Freeh Contract? What Freeh contract?

Since the Office of Open Records ordered the Department of Education last month to release contracts with Louis J. Freeh, I’d been wondering how it was going to respond.
Surely it wouldn’t just hand over the contracts after blocking three previous requests. Somehow it would try to weasel out of doing what it should do. After all, this is Pennsylvania.
It didn’t disappoint. Last week, while claiming it doesn’t have Penn State’s contract with Freeh, the department’s lawyers decided to file suit to keep the contracts from the public.

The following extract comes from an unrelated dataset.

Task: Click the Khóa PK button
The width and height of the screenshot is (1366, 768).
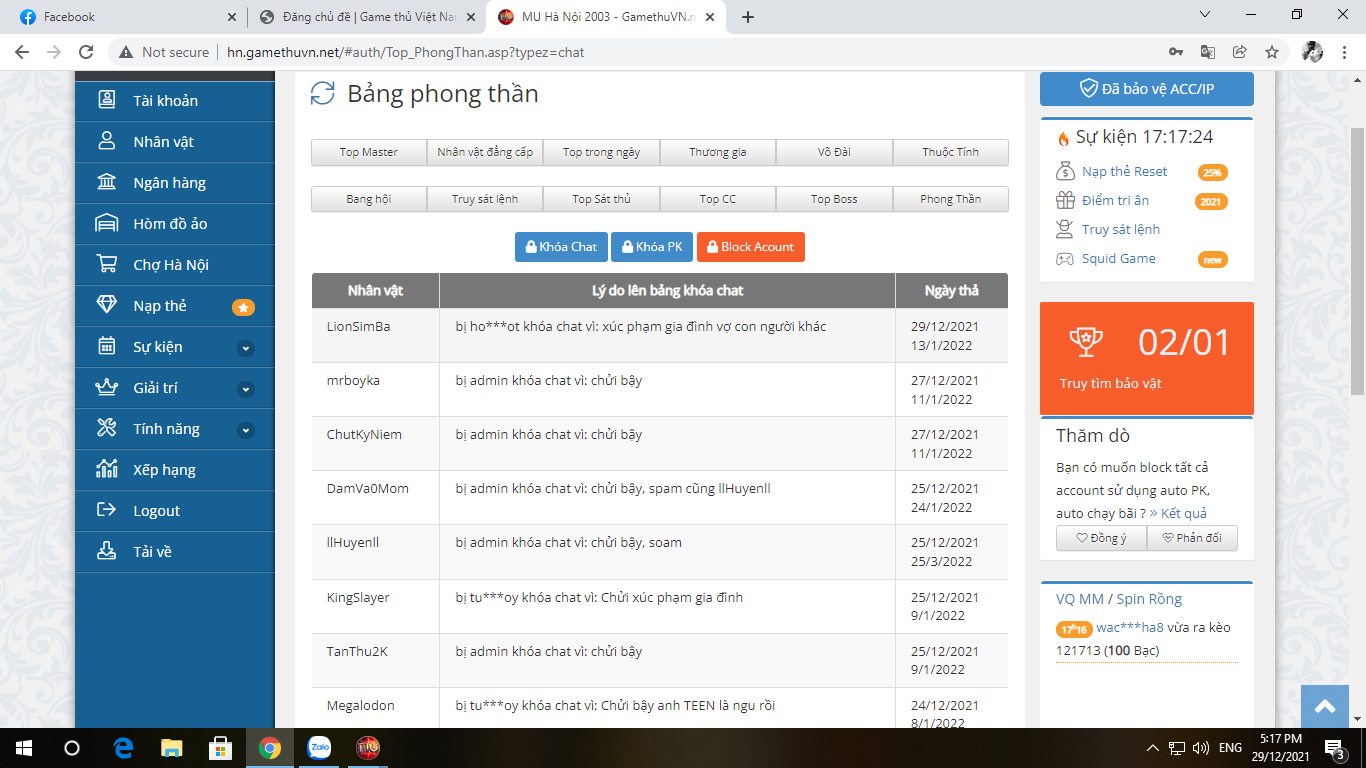Action: click(651, 247)
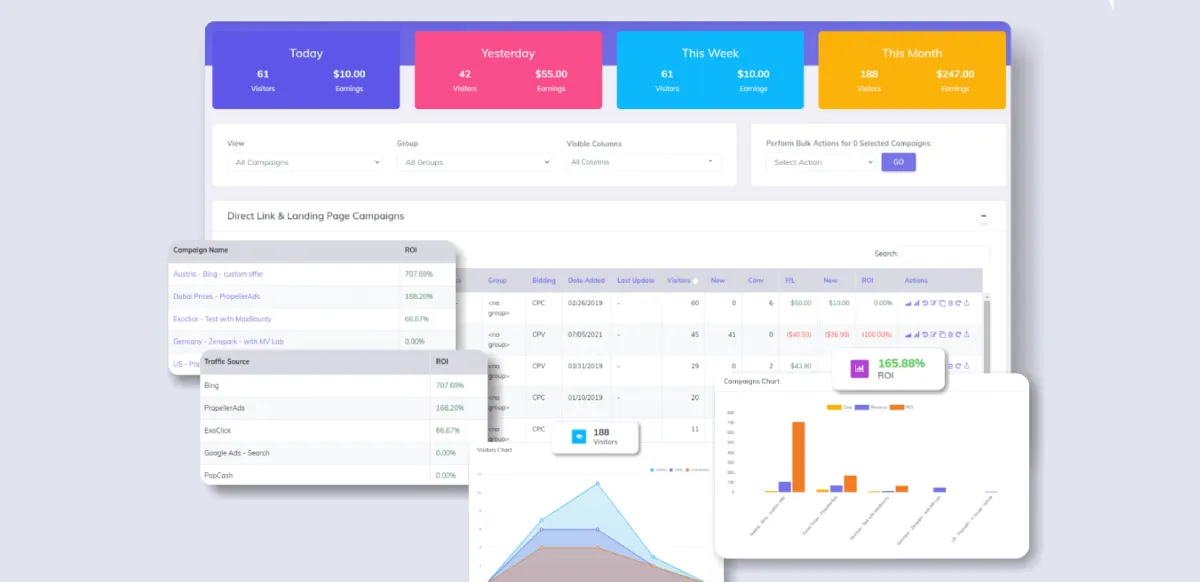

As he’s done several times before, Tomalis signed a carefully worded affidavit swearing that he doesn’t have any contracts with Freeh. After conducting a “reasonable search” for the contracts, he concluded he doesn’t have any in his “possession, custody or control. Another affidavit from another administrator said the department doesn’t have any procurement contracts with Freeh. And a third administrator said the contracts could be on a department computer, but it would take way too much time to search for them. It refused to look any further.
But in a bizarre move that even lawyers couldn’t understand, the education department simultaneously appealed the OOR’s order to Commonwealth Court, continuing to make the ridiculous argument that a request for contracts “to which the law firm of Freeh, Sporkin & Sullivan, LLP, is a party” isn’t specific enough to make them take action.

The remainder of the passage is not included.